March 06, 2024 09:32 am | Updated 10:07 am IST – Gaza Strip, Palestinian Territories

U.S. President Joe Biden on March 5 called on Hamas to accept a Gaza ceasefire deal by the Muslim holy month of Ramadan, while the Palestinian militant group warned talks for a truce and hostage release cannot go on “indefinitely”.

As famine threatens Gazans, U.S. and Jordanian planes again airdropped food aid into the besieged territory of 2.4 million people in a joint operation with Egypt and France.

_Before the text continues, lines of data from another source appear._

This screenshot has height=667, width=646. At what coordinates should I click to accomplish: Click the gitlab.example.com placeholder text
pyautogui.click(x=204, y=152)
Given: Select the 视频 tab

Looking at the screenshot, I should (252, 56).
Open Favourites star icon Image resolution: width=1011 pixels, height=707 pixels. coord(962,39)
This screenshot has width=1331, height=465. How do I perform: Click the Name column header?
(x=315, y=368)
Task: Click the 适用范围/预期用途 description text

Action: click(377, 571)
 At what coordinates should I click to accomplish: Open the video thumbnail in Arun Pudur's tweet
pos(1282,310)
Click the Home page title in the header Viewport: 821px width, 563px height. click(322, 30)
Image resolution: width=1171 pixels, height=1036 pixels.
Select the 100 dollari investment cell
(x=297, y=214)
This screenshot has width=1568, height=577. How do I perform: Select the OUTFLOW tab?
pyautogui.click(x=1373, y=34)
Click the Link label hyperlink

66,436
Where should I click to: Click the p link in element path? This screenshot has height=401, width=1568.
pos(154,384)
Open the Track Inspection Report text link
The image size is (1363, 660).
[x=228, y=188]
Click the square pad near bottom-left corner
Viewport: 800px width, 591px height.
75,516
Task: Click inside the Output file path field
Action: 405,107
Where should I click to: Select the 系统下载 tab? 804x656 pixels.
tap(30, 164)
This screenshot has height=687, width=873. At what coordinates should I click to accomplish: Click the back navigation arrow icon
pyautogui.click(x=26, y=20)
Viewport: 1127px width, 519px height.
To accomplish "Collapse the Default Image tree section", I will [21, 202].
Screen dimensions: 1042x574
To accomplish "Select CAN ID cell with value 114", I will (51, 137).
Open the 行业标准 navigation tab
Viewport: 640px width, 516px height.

Bombing and fighting in the war sparked by the October 7 attack killed another 97 people in Gaza, said the health ministry in the Hamas-run territory, where Israel said its jets had struck 50 targets over the past day.

In Cairo, U.S. and Hamas envoys were meeting Egyptian and Qatari mediators in protracted negotiations to end the fighting and free hostages before Ramadan starts on March 10 or 11.

Egypt’s Al-Qahera News, which is close to the country’s intelligence services, said the talks were “ongoing” and would continue for a fourth consecutive day on Wednesday.

The parties in Egypt — so far excluding Israel — have discussed a plan for a six-week truce, the exchange of dozens of hostages for hundreds of Palestinian prisoners, and increased aid into Gaza.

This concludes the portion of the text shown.